Hello Everyone,
I have the data below (an excel dataset is also attached) and I would like to check for duplicates and then remove the duplicates. For example, in the data set below ID 400 has a filedate of May_2019 and two different certify dates. I would like to identify ID’s that have duplicate certifydates and the file date in the same month and then only keep the most recent certify date. So in the data below the certify date for ID 400 would be 10/10/2019. The dataset I am working with has millions of obs. Thank you in advance.
ID filedate certifydate
100 Jan_2019 2/2/2019
200 Mar_2019 5/10/2019
300 Apr_2019 6/7/2019
400 May_2019 8/10/2019
400 May_2019 10/10/2019
500 Jun_2019 11/12/2019
You could output those Filedates having more than one distinct certify date as a dataset with dupes
proc sql;
create table dupes as
select *
from have
group by id,filedate
having count(distinct certifydate)>1;
quit;
And assuming, if there are more than certifydate within a fiiledate and those certifydates will be distinct, the following datastep would output 2 datasets i.e one with keeping your most recent certifydate and the other with the duplicates
data want dup;
set have;
by id filedate ;
if not (first.filedate and last.filedate) then output dup;
if last.filedate then output want;
run;
Hi @luvscandy27 Is it okay to assume your dataset is sorted by ID Filedate Certifydate
If yes
data want;
do until(last.filedate);
set have;
by id filedate notsorted;
end;
run;
You can basically ignore the NOTSORTED. I just used as it is already grouped by ID Filedate .

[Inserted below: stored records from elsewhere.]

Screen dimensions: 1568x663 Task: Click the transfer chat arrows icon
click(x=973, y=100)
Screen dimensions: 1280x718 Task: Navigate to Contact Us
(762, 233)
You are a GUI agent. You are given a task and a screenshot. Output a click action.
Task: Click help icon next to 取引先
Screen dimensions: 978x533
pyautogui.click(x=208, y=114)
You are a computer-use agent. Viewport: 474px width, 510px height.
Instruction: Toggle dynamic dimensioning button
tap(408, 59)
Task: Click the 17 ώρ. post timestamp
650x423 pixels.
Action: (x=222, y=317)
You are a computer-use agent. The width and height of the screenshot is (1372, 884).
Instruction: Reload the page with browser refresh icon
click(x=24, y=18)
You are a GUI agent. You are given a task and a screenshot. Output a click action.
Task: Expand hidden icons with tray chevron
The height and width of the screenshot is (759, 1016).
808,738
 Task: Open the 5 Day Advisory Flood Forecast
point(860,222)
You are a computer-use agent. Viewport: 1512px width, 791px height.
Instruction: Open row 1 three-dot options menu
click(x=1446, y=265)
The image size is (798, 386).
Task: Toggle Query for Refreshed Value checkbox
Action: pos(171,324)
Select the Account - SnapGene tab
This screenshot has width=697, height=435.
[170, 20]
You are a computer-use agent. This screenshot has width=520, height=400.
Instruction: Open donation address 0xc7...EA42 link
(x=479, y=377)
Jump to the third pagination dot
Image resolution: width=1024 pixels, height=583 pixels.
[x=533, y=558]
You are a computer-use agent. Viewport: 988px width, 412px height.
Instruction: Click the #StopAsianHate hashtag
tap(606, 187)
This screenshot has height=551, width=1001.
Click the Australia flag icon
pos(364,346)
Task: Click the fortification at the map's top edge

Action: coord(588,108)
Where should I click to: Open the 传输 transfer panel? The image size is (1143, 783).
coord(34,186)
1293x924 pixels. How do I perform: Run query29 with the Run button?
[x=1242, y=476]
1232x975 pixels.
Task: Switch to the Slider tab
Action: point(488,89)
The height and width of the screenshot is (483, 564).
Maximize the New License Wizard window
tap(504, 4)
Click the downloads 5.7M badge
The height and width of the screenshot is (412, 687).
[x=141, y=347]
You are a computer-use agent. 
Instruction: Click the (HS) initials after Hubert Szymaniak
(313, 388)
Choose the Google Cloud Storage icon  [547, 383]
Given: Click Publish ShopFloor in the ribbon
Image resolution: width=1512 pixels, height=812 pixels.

And if you do not expect ties in certifydate within a group of filedate, SQL will do
proc sql;
create table want as
select *
from have
group by id,filedate
having certifydate=max(certifydate);
quit;
You could output those Filedates having more than one distinct certify date as a dataset with dupes
proc sql;
create table dupes as
select *
from have
group by id,filedate
having count(distinct certifydate)>1;
quit;
And assuming, if there are more than certifydate within a fiiledate and those certifydates will be distinct, the following datastep would output 2 datasets i.e one with keeping your most recent certifydate and the other with the duplicates
data want dup;
set have;
by id filedate ;
if not (first.filedate and last.filedate) then output dup;
if last.filedate then output want;
run;
Or simpler
data want;
set have;
by id filedate;
if last.filedate;
run;
Why not use hash? 🙂
data _null_;
if _n_ = 1 then do;
if 0 then set work.HAVE;
dcl hash uniq(dataset:"work.HAVE", ordered:'A',duplicate:'r');
uniq.definekey('ID','filedate');
uniq.definedata('ID','filedate','certifydate');
uniq.definedone();
end;
uniq.output(dataset:"work.WANT");
stop;
run;
Depending on the size of your dataset and your environment and how many dups you have, this may run much faster than other methods or not at all (only if your dataset is really, really big and your environment doesn't have much memory). The dataset does not have to be sorted for this to work.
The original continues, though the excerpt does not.